• [DATA FOR ANALYSIS]:
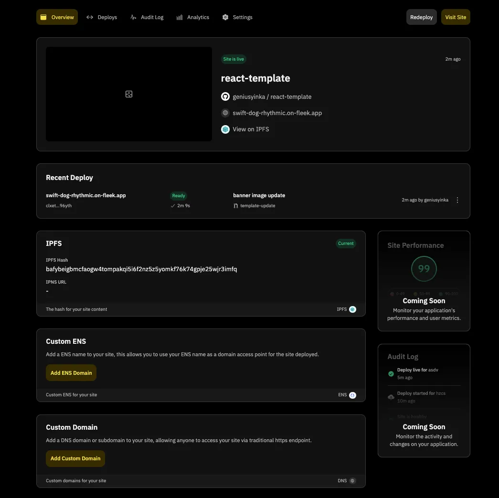
Task: Click the ENS icon in Custom ENS footer
Action: click(352, 395)
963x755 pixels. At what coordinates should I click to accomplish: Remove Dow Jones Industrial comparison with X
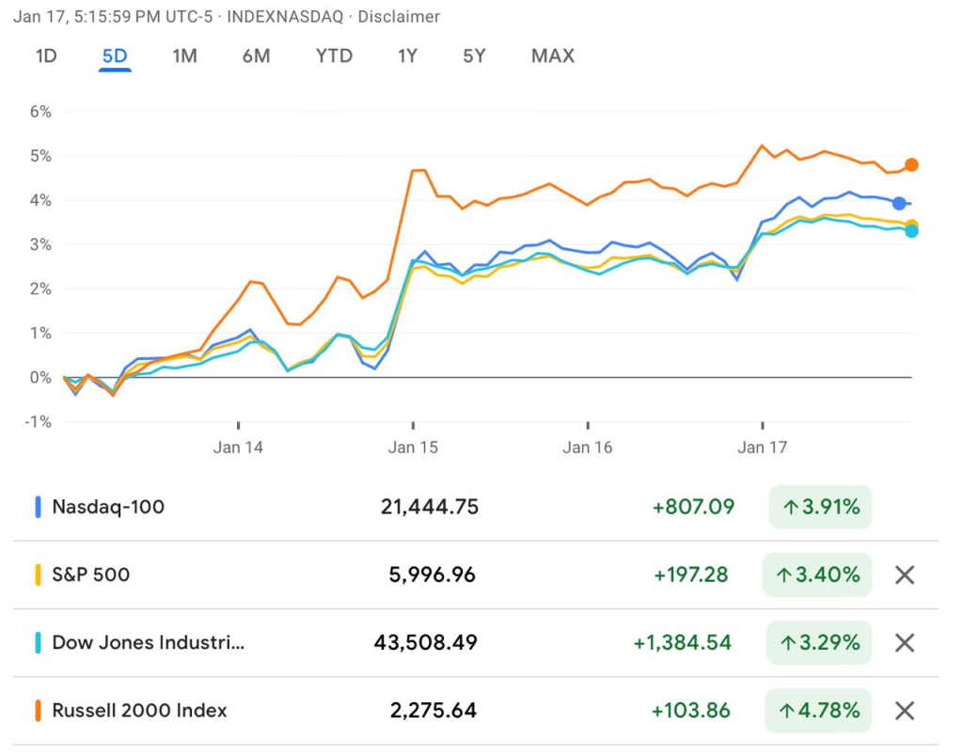point(904,642)
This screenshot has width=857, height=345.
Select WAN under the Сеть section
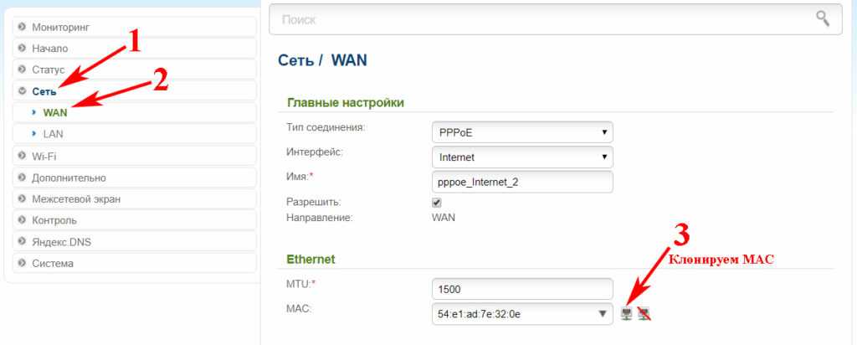pos(55,112)
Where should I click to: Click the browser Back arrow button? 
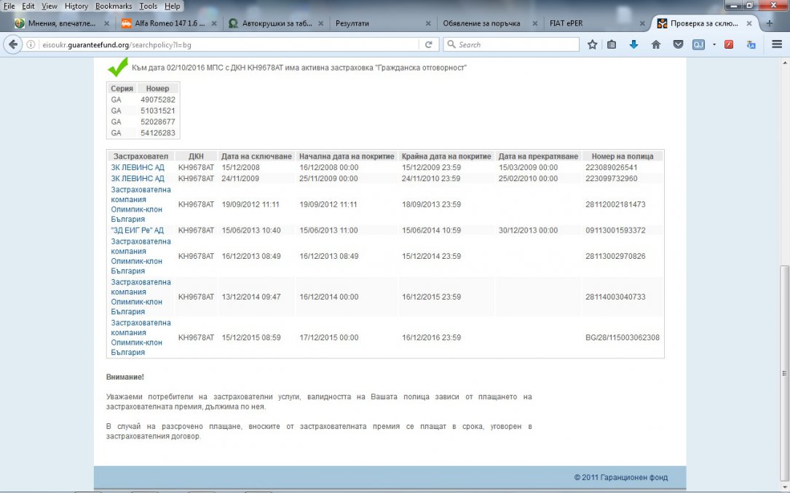[x=12, y=44]
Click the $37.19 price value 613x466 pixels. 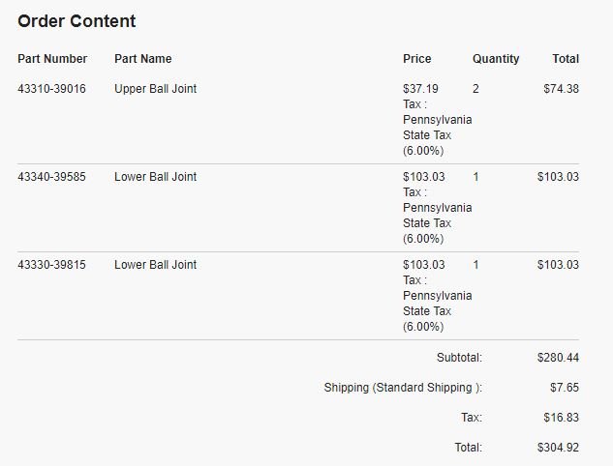pyautogui.click(x=420, y=89)

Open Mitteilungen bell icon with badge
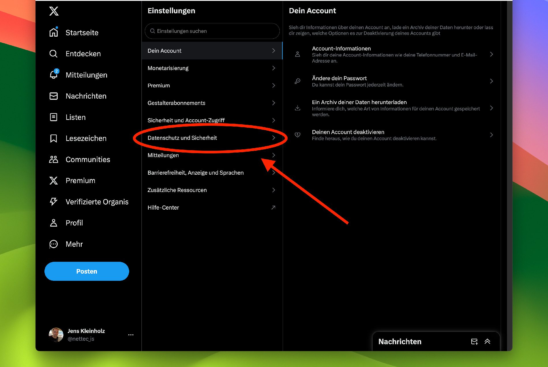[54, 75]
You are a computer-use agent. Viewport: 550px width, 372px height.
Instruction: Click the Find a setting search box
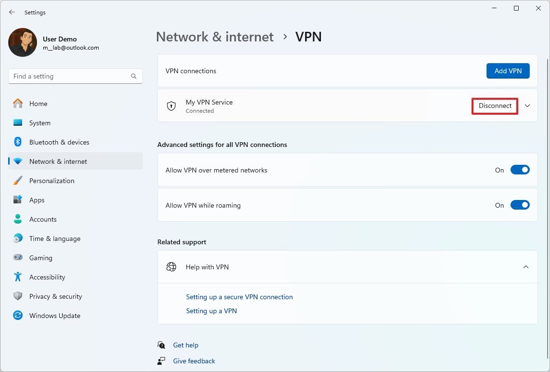click(x=75, y=76)
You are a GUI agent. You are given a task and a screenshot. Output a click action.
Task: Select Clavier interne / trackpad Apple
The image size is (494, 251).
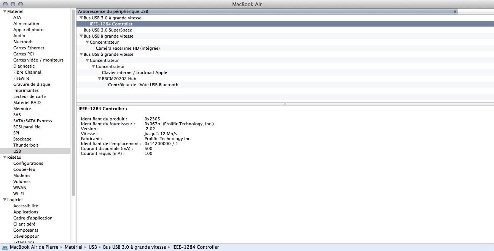click(x=134, y=73)
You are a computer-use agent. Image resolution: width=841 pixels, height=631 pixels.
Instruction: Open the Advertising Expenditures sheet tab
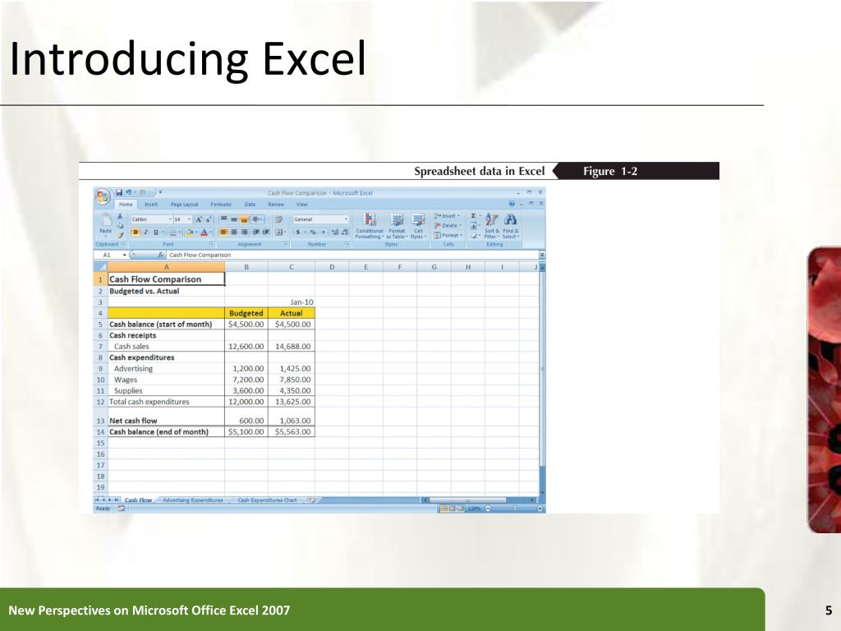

• [WORK INSTRUCTION]: Only the lines from the line with "Instruction: Click the" to the bottom of the material above should be reproduced, exactly and without pictures.

• [ANSWER TO THIS TASK]:
Instruction: Click the Find a setting search box
click(x=75, y=76)
You are a GUI agent. You are given a task and a screenshot. Output a click action.
Task: Select Clavier interne / trackpad Apple
The image size is (494, 251).
click(x=134, y=73)
You are a computer-use agent. Image resolution: width=841 pixels, height=631 pixels.
Instruction: Open the Advertising Expenditures sheet tab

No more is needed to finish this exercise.